Il rischio, forse, era di sentirsi e vedersi come il rugbista Martín Castrogiovanni nello spot dell’Olimpiade di Londra 2012: non essendo il rugby disciplina olimpica, pur di partecipare ai Giochi del 2012 un simpaticissimo (“orsuto” e irsuto) Castrogiovanni volteggia con le Farfalle della ginnastica ritmica, goffo e buffo.
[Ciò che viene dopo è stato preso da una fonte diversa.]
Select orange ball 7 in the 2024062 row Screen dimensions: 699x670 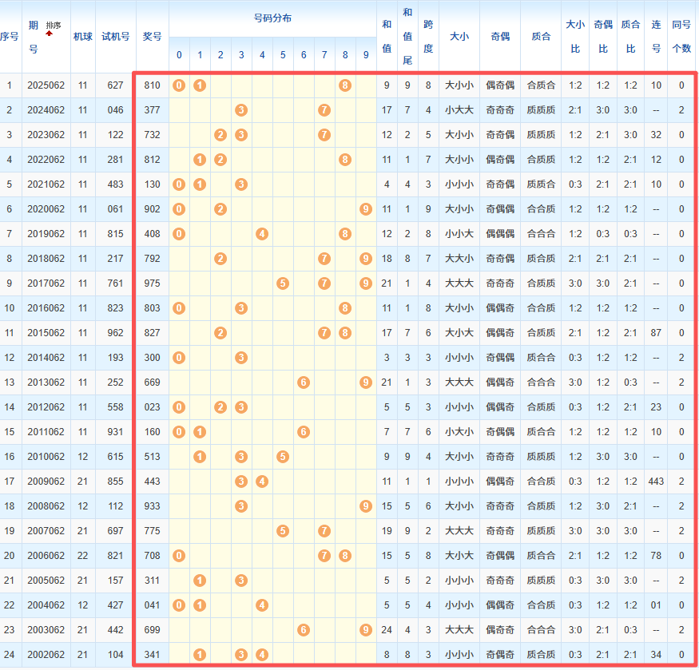(324, 110)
«I Sync Different non vogliono copiare le donne. Di fatto, la squadra ora è composta da cinque maschi e cinque femmine. Non mettiamo lustrini ai nostri costumi, non abbiamo paillettes. Mettiamo professionalità nelle nostre esibizioni, costume nero o rosso. In occasione di un’esibizione delle scuole di sincro di Milano, era stata organizzata una specie di narrazione, un racconto in cui si incrociavano il regno dell’acqua e il regno della terra. Lì avevamo indossato un costume con filamenti che uscivano dalla schiena, come se fossimo meduse, a strisce bianche e rosse molto d’effetto. In quel caso lo studio del costume aiutava l’espressività e aiutava a sottolineare il contrasto terra/mare. Mi piace pensare al sincro come pattinaggio artistico su ghiaccio in vasca: l’esibizione di uomo e donna assieme è più bella di quella del singolo atleta, hanno stili diversi che si complementano. È un porto a cui il nuoto sincronizzato dovrebbe arrivare: un passo a due in vasca».
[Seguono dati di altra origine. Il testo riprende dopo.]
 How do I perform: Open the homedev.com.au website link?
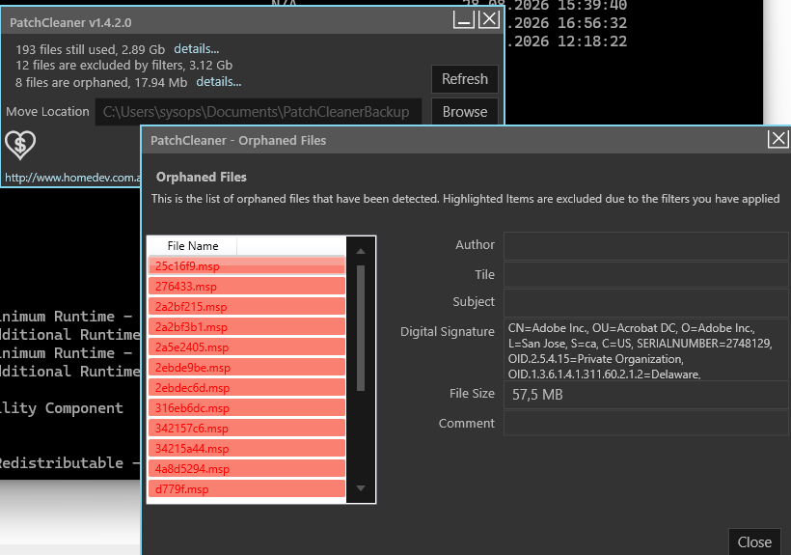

Il regolamento italiano non proibisce il nuoto sincronizzato maschile, ma l’uomo viene giudicato con gli stessi parametri della donna. «Non è giusto» rimarca Felicetti «è già difficile comunicare l’espressività nell’acqua con gesti che ci sono innaturali. E spesso nel sincro bisogna essere espressivi con le gambe. È un impegno mentale non da poco: a me viene ancora da alzare le mie gambe come fossero un sacco di patate! Con i Sync Different, abbiamo trovato particolarmente difficile i movimenti che assomigliano alla spaccata: la flessibilità degli arti inferiori non è una dote che ai maschi viene proprio naturale. Nella nostra squadra certi movimenti riescono solo a una persona, Fabio. Invece ci sentiamo a nostro agio con movimenti energici di scatto e potenza».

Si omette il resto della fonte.